As the number of documents and/or the incoming query traffic increases, one single search node will not be enough. Below we see how we can add columns in order to increase data capacity and rows in order to increase query performance.

Each search index positioned in one (horizontal) row has a different set of data than the other indexes in the same row. For instance a row with 2 columns will double the amount of data that can be indexed. All search index residing within the same column will all have a copy of the same set of data. A set up with let's say 3 rows will thus triple the amount of queries Locator is able to respond to.

If one adds one more row than what one needs in order to handle peak query traffic, then that extra redundant row will ensure total failover with no drop in quality if any one search server were to go down.

Below we see a 2 x 2 search matrix example.
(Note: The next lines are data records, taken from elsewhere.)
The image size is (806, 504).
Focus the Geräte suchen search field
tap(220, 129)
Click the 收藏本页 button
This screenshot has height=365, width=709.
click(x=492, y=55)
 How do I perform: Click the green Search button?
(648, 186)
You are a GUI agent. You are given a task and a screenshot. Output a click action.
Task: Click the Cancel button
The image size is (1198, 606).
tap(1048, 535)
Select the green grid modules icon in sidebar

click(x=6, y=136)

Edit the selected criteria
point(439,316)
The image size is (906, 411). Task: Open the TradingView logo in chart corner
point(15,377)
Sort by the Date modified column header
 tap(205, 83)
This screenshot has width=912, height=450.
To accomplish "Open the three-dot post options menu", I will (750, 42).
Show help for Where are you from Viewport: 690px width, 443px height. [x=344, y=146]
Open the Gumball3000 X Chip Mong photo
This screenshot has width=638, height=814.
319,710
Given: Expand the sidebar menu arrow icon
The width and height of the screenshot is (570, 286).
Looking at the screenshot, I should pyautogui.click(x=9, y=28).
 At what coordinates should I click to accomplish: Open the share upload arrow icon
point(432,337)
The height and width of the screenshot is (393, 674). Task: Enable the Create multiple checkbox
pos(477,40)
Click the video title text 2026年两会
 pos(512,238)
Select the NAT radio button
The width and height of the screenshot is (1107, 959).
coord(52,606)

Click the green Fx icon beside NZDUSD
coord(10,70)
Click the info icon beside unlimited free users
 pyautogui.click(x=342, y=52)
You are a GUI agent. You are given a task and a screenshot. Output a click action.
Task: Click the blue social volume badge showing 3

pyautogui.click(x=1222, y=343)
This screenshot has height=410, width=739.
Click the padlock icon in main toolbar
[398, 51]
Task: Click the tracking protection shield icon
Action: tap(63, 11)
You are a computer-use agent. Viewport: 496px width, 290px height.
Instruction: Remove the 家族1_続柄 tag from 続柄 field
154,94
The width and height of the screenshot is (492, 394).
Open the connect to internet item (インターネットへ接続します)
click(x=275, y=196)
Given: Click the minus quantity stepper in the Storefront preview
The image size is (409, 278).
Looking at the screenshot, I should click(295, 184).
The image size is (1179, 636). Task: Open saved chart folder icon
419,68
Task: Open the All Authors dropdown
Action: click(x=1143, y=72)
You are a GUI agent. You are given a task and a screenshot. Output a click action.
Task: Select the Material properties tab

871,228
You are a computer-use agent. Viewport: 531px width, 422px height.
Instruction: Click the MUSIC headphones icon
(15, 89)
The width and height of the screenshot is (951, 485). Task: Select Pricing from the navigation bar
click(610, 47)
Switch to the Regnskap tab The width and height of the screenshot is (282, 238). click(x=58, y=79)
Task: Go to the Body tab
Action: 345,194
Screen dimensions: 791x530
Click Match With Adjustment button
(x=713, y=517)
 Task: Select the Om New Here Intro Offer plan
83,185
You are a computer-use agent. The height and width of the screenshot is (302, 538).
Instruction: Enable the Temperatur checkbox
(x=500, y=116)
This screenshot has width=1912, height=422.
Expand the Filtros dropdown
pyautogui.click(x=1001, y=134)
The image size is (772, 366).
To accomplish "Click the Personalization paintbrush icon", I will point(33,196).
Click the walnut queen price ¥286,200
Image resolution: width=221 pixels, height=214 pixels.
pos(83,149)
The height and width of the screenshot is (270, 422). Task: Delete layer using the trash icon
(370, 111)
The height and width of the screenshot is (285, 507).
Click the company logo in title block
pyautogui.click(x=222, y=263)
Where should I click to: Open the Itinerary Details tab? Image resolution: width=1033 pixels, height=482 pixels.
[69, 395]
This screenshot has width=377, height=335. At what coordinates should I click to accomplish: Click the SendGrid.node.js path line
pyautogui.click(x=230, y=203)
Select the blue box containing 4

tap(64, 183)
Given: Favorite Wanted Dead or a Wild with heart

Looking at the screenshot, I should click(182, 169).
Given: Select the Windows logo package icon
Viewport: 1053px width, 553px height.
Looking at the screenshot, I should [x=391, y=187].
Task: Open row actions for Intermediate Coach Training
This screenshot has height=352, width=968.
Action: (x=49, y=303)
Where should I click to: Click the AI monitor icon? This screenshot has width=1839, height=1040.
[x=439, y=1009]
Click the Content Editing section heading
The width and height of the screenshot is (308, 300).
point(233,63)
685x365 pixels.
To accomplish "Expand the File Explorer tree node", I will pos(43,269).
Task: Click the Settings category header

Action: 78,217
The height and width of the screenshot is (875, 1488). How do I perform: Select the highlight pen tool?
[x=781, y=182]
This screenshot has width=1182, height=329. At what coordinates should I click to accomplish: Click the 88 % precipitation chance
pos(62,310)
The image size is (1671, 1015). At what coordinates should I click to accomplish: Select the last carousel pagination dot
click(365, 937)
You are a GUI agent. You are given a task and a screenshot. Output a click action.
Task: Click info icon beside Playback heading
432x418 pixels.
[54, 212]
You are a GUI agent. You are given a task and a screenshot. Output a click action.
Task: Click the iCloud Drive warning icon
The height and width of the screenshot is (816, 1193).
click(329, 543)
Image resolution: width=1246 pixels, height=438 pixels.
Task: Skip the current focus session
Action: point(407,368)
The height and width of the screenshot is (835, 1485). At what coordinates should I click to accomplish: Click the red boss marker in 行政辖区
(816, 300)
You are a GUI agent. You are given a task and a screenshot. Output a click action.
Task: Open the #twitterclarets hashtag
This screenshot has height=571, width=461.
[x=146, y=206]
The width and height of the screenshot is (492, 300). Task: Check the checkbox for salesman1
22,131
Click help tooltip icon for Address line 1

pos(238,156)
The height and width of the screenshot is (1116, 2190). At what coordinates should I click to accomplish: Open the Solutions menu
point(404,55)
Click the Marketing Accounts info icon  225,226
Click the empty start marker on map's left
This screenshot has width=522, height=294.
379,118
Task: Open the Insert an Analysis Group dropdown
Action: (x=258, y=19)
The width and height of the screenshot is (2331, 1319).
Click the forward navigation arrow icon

Each search row is marked with a yellow rectangle and each search column with dark red rectangle.

And the table below has the machine spec for each of the 3 search nodes that has been added:

	Locator	Locator & Supervisor
Docs in Millions	20 - 100	20 - 100
CPU cores	12	24
RAM (GB)	100	128 - 148
System Drive (GB)	20	30
Program Files (GB)	60	60
Program Data (GB)	800 - 1500	1000 - 1700

Single Points of Failure

With the current version of the ayfie Locator, the following components cannot be duplicated and remains single point of failures:

Index Builder - The Index Builder is stateless, hence the worse case scenario is an temporary interruption in indexing of new and updated documents.
Linguistic service - The Linguistic Services (a.k.a the Lingo Services) is not part of the out of the box installation. If installed later, it will be called by the Index Builder to perform entity extraction upon data extracted from the database. Failure by this component will slow the Index Builder down and it will take it longer to produce the index as it will be waiting for a timeout for each document, and no entities will be extracted.
License Service - A License Service failure will be fatal. Without the license server, connectors will stop to operate and no user will be allowed to pass in queries.
Primary Search Node - If one operates with a search matrix to provide failover, then that will will work as long as the failing search node is not the primary server. The reason for this is that the license server resides on the primary node and if that node goes down, no Rest Service will be able to authenticate the user.
Zookeeper - A Zookeeper failure will render the search nonoperational as ZooKeeper is responsible for directing searches to the correct shards within the collection for the search node in question.
IIS - If the Windows IIS Web Server were to go down then it will no longer be possible to post queries. However, as that service is stateless, as soon as it is up again, it would be back to business as usual as no data would be lost beyond the failed queries posted while the service was down. Using a load balancer and two or more IIS node as shown in the graphic above, would not eliminate this single point of failure as both/all of them would be depending on the license server which would continue to be a single point of failure.
Database.- If the database were to go down all searches would stop working as the required user authentication depends on the database. However, it is possible to set up an external standalone PostgreSQL or Microsoft MySQL database with its own failover solution independent of the ayfie Locator.
Connector services - The connectors have two phases, discovery and fetch. Unlike fetch that can by done from any number of servers, discovery can only be done from a single server. For collections served by a connector performing discovery from a particular server, the failure of that server / that connector will result in failure to do any further updates to the index. The server assigned to perform discovery can be changed, however only 1 server can be assigned to perform discovery.